A report by the official Xinhua news agency says that the China Banking Regulatory Commission, the Publicity Department of the Communist Party and the Supreme People’s court will establish a national policy based on existing systems in some Chinese cities that publicly shame “deadbeat borrowers” who default on loan obligations.

The Guangdong capital of Guangzhou has already displayed the personal details of around 140 defaulting borrowers on public screens situated in buses and commercial buildings at the behest of local courts.

In the provinces of Henan, Jiangsu and Sichuan, the courts have ordered telecom companies to play a recorded message each time a defaulting borrower receives a phone call, informing the caller that they are speaking to a blacklisted borrower and requesting that they urge them to properly attend to their legal duties.

Under the new system proposed by the central government borrowers who fail to repay their bank loans will find themselves included on a national blacklist, with their full name, identification number, photograph, residential address as well as information on the sums they owe publicised via multiple channels, including newspapers and online websites, audio-visual media such as radio and television, as well as displays screens installed on public transportation and in elevators.

According to Xinhua local governments have already received orders to establish publicly accessible databases of defaulting borrowers by the end of the year.

Local media will be responsible for the operation of the databases, while the courts will supply the personal details of borrowers, and the banking authority will be entrusted with updates of the blacklist.

 

Xinhua said that the current move is intended to boost the level of “trustworthiness” in Chinese society, by serving as “an important tool in punishing those regarded as untrustworthy.”

This is not the first time that the Chinese government has sought to shame borrowers who fail to make repayments as a deterrent against defaults.

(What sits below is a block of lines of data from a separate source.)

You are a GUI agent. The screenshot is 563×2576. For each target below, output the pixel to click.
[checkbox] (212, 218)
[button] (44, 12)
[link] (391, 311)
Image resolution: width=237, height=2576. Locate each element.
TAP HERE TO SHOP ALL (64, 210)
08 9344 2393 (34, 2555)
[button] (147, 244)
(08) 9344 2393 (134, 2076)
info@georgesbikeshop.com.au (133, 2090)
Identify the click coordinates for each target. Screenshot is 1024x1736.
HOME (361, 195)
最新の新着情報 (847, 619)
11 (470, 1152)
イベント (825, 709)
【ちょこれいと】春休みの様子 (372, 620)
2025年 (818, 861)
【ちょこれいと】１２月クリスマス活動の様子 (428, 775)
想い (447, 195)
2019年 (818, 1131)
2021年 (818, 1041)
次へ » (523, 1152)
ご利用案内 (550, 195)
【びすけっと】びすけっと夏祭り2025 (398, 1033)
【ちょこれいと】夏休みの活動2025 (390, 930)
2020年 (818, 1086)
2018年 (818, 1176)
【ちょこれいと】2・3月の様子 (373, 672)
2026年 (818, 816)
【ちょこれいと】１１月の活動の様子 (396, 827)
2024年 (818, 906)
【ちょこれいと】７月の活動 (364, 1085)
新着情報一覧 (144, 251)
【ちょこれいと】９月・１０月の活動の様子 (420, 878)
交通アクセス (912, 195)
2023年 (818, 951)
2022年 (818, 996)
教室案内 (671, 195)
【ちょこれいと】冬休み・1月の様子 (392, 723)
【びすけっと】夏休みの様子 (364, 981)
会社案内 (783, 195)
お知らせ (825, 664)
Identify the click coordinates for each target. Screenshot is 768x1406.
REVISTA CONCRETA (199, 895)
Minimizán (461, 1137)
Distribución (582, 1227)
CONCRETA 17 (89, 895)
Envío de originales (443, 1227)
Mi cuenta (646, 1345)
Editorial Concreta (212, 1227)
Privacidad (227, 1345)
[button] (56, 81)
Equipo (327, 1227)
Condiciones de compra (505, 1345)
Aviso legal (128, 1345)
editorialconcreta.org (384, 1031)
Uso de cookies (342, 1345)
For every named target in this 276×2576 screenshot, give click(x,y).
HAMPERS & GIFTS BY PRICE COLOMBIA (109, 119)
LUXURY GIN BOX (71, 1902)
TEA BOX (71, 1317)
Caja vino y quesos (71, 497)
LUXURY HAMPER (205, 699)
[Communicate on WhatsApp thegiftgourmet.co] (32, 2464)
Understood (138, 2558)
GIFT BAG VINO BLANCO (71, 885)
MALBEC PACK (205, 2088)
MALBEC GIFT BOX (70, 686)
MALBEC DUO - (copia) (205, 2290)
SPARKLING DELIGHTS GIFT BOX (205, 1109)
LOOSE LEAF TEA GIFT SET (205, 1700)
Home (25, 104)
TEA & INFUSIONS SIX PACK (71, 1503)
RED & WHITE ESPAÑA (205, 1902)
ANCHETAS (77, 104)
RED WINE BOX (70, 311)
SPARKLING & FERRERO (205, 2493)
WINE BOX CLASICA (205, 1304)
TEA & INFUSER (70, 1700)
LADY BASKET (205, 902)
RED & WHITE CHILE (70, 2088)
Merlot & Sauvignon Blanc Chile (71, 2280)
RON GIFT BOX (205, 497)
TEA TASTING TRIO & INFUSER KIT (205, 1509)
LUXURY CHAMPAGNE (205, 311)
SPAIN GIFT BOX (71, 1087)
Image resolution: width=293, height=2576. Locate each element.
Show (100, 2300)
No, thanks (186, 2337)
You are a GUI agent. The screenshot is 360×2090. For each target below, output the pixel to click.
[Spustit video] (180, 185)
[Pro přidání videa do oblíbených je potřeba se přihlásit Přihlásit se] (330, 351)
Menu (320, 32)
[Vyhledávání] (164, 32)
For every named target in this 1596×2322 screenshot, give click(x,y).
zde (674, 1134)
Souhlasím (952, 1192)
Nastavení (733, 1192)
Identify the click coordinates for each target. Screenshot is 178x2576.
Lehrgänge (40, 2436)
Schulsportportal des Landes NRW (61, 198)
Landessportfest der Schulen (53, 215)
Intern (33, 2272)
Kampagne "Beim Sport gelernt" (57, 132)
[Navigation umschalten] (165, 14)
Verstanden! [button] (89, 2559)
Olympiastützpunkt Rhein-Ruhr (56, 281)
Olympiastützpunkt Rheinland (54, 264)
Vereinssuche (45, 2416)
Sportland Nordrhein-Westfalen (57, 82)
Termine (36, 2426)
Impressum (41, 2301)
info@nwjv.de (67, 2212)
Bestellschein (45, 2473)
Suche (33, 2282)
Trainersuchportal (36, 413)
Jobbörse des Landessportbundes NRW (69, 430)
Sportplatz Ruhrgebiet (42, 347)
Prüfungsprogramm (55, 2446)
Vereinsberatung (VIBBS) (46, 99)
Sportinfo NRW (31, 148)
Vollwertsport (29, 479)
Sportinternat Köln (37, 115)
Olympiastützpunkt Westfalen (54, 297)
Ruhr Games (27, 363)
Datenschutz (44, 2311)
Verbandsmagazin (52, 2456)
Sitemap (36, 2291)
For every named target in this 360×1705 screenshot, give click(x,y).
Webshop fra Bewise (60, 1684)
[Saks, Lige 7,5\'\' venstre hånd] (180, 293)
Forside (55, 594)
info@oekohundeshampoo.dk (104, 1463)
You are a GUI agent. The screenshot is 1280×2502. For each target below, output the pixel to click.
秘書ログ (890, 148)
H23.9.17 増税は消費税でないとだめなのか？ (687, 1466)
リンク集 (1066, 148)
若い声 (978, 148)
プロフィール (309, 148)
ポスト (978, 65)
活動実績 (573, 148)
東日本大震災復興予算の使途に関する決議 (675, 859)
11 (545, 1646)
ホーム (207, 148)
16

In 2005 Beijing launched a database containing personal information on debtors as part of efforts to deter defaulters, while the Supreme People’s Court began to release the personal details of defaulting borrowers in 2013, shaming over seven million publicly by June.

Angelo Luo, a lawyer with Gold Sun Law Firm in Guangzhou, said to The South China Morning Post that debt evasion remains an endemic problem in the Chinese economy, undermining the credibility of the legal system.

“The authorities have been coming up with measures to tackle this for years, but with little substantial result,” said Luo. “A court verdict is nothing more than a scrap of paper to debtors on the blacklist.”

Luo remains skeptical of the shaming campaign, however, pointing out that “the effects are limited when we’re talking about people who are totally ignoring the authority of the law.”